• _SUPPLIED MATERIAL_:
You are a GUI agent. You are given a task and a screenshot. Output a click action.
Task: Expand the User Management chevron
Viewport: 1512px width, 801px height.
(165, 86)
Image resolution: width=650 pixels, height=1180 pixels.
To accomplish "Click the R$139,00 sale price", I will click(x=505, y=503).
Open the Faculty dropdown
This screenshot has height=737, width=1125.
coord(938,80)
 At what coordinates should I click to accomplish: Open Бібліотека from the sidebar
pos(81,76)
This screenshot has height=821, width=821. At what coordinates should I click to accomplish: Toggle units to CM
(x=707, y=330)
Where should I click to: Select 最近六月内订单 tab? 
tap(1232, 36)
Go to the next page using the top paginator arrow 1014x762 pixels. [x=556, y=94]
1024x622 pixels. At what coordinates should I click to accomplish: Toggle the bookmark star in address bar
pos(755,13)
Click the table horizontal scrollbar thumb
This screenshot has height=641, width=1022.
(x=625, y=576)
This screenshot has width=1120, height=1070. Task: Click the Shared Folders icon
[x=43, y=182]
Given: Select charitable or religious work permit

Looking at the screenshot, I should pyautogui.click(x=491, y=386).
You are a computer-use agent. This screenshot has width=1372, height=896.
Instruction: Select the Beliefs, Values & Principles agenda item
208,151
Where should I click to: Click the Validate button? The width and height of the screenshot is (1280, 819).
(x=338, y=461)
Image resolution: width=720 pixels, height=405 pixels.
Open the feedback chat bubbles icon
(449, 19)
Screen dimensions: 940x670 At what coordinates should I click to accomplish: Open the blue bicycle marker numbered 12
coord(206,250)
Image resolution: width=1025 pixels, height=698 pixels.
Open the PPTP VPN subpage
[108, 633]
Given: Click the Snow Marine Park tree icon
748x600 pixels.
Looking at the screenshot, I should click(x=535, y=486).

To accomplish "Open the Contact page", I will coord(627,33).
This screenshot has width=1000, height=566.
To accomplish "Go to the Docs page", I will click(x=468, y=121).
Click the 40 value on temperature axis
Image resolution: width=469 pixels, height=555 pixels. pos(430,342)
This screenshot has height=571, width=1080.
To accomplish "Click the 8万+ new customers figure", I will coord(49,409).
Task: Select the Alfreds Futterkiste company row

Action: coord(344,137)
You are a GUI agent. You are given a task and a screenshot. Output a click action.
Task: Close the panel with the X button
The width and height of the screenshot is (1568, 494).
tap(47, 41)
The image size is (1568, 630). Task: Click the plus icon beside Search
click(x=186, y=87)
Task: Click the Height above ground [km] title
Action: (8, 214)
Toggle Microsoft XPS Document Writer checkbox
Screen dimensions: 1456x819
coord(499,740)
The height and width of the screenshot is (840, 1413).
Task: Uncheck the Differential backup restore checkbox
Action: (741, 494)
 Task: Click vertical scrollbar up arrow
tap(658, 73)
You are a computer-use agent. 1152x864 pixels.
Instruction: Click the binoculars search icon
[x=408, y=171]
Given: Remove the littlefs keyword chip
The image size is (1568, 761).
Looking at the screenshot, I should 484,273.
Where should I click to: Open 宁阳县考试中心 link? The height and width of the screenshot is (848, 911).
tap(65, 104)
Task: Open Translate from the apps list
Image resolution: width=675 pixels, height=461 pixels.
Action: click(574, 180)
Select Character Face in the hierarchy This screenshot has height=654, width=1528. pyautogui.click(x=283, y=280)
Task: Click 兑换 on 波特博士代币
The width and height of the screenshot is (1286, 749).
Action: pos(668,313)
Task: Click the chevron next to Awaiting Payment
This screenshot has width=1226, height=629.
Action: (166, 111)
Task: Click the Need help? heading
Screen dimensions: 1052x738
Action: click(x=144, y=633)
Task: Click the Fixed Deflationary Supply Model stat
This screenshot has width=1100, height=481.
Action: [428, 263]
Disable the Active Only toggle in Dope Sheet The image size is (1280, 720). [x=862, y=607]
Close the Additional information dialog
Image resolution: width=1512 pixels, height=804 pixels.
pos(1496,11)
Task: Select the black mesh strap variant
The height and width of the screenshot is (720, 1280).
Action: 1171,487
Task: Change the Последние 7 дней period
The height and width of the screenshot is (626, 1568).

• _WORK TASK_: Above are some records; copy exactly the lines from the one with "Screen dimensions: 1456x819" through the one with "Task: Click 兑换 on 波特博士代币", both included, and no others.

• _ANSWER BOX_:
Screen dimensions: 1456x819
coord(499,740)
The height and width of the screenshot is (840, 1413).
Task: Uncheck the Differential backup restore checkbox
Action: (741, 494)
 Task: Click vertical scrollbar up arrow
tap(658, 73)
You are a computer-use agent. 1152x864 pixels.
Instruction: Click the binoculars search icon
[x=408, y=171]
Given: Remove the littlefs keyword chip
The image size is (1568, 761).
Looking at the screenshot, I should 484,273.
Where should I click to: Open 宁阳县考试中心 link? The height and width of the screenshot is (848, 911).
tap(65, 104)
Task: Open Translate from the apps list
Image resolution: width=675 pixels, height=461 pixels.
Action: click(574, 180)
Select Character Face in the hierarchy This screenshot has height=654, width=1528. pyautogui.click(x=283, y=280)
Task: Click 兑换 on 波特博士代币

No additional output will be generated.